Description of the task:
Report only the number of lines in the records that contain the word "computer".

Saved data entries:
+ + +
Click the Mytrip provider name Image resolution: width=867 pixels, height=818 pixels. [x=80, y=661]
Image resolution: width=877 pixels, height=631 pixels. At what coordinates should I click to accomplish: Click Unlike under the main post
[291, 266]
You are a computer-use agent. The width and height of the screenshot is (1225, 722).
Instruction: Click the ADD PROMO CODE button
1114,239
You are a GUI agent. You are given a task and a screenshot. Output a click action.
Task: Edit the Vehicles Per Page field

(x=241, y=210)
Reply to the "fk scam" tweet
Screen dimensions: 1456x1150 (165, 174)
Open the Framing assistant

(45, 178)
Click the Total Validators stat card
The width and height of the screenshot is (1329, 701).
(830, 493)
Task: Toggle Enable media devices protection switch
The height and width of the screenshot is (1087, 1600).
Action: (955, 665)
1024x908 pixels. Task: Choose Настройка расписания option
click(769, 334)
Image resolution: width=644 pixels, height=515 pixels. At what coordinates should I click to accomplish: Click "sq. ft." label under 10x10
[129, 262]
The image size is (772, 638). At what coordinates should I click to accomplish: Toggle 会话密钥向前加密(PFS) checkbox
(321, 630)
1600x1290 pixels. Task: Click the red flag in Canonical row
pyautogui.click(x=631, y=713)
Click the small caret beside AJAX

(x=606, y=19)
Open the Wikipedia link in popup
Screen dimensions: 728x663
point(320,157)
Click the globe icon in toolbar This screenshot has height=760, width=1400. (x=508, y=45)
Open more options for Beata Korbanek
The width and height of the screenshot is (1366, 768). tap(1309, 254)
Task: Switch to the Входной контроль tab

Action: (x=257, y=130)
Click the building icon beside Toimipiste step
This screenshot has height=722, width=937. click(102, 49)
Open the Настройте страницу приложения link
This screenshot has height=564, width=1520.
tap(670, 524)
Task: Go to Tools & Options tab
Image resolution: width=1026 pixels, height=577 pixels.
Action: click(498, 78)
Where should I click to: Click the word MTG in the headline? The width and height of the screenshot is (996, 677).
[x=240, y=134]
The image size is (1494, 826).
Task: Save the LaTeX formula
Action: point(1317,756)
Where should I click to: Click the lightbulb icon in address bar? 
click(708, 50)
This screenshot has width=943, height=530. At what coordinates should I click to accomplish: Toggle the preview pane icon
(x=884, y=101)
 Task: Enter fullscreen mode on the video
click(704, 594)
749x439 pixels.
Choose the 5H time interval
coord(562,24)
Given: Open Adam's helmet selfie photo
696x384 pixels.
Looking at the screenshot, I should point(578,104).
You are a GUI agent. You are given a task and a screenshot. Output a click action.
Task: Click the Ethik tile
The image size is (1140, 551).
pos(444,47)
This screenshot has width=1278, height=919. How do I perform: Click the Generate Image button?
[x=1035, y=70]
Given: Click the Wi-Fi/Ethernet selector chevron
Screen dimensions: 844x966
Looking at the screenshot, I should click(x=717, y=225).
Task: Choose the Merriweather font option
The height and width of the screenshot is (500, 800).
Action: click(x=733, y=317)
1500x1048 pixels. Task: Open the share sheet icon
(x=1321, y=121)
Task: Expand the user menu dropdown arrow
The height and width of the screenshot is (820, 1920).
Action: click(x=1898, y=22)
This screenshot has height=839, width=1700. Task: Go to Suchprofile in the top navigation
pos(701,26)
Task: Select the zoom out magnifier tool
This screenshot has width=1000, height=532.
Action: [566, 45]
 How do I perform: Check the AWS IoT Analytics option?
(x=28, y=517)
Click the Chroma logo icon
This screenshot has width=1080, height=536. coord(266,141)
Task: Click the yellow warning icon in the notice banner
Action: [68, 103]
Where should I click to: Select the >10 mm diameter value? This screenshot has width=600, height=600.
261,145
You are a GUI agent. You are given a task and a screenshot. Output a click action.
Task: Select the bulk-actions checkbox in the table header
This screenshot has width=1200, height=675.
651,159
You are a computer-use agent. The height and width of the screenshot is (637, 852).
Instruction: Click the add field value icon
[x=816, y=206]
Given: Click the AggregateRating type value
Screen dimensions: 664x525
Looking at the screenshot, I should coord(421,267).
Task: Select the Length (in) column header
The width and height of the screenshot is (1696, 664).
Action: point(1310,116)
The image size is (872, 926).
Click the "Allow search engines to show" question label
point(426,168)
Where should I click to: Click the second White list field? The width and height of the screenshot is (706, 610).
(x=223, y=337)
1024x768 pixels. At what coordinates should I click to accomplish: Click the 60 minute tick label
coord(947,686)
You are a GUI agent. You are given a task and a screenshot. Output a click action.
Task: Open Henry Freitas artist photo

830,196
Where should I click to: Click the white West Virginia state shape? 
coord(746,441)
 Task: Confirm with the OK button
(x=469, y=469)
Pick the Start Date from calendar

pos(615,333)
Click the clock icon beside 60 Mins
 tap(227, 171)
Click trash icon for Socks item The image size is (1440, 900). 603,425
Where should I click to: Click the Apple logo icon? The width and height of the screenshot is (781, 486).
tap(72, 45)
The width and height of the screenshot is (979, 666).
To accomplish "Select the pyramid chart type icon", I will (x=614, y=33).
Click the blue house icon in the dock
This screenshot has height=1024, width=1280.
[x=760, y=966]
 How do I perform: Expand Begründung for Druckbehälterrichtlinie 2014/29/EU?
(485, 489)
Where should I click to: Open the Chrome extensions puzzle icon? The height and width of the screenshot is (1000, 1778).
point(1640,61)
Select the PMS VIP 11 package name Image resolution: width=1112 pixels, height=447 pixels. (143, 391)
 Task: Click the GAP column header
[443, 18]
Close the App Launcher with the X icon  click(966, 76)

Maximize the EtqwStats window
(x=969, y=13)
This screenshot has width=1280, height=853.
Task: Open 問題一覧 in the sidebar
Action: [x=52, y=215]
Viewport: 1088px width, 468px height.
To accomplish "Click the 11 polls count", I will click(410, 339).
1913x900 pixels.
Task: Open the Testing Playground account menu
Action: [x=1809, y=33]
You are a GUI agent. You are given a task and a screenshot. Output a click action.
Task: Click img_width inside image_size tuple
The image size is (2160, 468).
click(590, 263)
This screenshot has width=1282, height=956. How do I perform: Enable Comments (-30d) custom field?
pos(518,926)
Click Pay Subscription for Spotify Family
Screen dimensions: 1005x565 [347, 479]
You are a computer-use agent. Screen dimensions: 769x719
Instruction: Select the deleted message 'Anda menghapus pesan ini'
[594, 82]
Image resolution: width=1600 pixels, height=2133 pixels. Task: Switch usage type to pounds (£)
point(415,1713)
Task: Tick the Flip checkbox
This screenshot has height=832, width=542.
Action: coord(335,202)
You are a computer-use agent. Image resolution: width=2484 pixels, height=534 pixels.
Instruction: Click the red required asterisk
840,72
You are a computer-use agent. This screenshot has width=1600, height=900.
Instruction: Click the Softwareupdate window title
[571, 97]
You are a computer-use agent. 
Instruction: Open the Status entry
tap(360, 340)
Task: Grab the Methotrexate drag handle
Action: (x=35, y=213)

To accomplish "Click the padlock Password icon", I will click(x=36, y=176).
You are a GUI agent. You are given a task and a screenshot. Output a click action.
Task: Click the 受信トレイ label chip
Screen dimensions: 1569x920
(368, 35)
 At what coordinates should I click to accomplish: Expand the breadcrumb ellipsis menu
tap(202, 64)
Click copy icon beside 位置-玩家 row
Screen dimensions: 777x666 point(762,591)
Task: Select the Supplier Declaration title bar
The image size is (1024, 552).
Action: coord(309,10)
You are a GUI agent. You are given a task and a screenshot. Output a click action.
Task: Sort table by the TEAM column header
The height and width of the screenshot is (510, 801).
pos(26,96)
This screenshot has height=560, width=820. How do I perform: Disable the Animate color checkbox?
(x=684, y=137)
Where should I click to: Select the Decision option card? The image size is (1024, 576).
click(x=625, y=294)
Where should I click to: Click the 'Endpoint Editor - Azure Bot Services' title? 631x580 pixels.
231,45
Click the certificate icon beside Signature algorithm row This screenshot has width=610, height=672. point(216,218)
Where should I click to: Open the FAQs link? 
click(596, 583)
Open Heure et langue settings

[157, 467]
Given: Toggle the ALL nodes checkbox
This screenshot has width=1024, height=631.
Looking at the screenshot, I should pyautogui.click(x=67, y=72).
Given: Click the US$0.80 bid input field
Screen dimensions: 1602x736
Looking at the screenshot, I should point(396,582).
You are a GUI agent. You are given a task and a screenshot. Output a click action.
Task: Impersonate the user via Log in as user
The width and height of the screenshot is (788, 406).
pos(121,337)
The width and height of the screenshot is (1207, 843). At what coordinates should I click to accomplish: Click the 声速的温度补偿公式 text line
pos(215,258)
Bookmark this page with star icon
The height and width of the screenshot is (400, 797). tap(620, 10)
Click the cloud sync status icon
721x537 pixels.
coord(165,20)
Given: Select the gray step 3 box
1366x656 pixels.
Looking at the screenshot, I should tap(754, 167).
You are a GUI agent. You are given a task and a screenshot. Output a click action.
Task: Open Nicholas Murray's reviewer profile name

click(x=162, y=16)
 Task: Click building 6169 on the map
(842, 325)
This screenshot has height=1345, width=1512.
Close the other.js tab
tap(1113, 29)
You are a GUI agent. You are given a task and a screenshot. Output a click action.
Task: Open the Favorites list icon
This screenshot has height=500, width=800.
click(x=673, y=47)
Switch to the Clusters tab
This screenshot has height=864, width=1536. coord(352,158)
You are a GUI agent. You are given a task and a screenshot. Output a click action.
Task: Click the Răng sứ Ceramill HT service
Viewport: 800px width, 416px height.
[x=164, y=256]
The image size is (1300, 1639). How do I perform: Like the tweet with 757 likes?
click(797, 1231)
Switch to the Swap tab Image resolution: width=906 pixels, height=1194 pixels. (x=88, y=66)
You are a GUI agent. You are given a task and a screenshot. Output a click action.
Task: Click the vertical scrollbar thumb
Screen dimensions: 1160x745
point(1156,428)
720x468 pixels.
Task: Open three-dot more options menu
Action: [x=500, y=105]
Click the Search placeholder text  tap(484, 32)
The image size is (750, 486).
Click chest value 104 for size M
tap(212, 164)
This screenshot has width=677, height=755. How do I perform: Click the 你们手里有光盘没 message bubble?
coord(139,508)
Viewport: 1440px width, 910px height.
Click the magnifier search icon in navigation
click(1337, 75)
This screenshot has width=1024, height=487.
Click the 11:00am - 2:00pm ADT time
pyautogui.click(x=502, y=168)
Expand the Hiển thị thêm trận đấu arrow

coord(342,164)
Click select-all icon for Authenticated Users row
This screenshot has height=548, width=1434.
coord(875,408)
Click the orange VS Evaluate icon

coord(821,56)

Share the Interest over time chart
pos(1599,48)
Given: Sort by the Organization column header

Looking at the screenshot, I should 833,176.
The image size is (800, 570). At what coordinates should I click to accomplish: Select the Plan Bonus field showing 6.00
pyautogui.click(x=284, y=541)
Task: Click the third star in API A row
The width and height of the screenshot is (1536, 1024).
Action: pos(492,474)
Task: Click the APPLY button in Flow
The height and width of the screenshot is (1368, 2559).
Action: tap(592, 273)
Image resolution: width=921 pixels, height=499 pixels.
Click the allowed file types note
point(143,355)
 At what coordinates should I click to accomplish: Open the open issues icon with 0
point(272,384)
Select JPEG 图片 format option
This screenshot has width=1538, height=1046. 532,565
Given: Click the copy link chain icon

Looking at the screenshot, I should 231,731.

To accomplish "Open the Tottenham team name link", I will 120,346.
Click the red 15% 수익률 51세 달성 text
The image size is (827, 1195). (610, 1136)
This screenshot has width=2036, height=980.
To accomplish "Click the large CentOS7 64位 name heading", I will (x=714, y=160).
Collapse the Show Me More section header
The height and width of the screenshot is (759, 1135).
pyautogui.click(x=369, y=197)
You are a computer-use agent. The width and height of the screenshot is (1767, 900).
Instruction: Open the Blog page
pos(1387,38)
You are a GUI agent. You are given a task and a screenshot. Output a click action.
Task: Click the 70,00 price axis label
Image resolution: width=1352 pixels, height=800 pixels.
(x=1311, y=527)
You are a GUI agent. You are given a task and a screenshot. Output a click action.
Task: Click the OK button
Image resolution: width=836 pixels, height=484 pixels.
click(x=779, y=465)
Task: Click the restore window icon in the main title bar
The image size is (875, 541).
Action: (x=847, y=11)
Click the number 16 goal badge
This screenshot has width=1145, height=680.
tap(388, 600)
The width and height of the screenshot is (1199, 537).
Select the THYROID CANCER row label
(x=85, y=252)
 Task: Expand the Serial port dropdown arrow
+ + +
Answer to this exercise:
7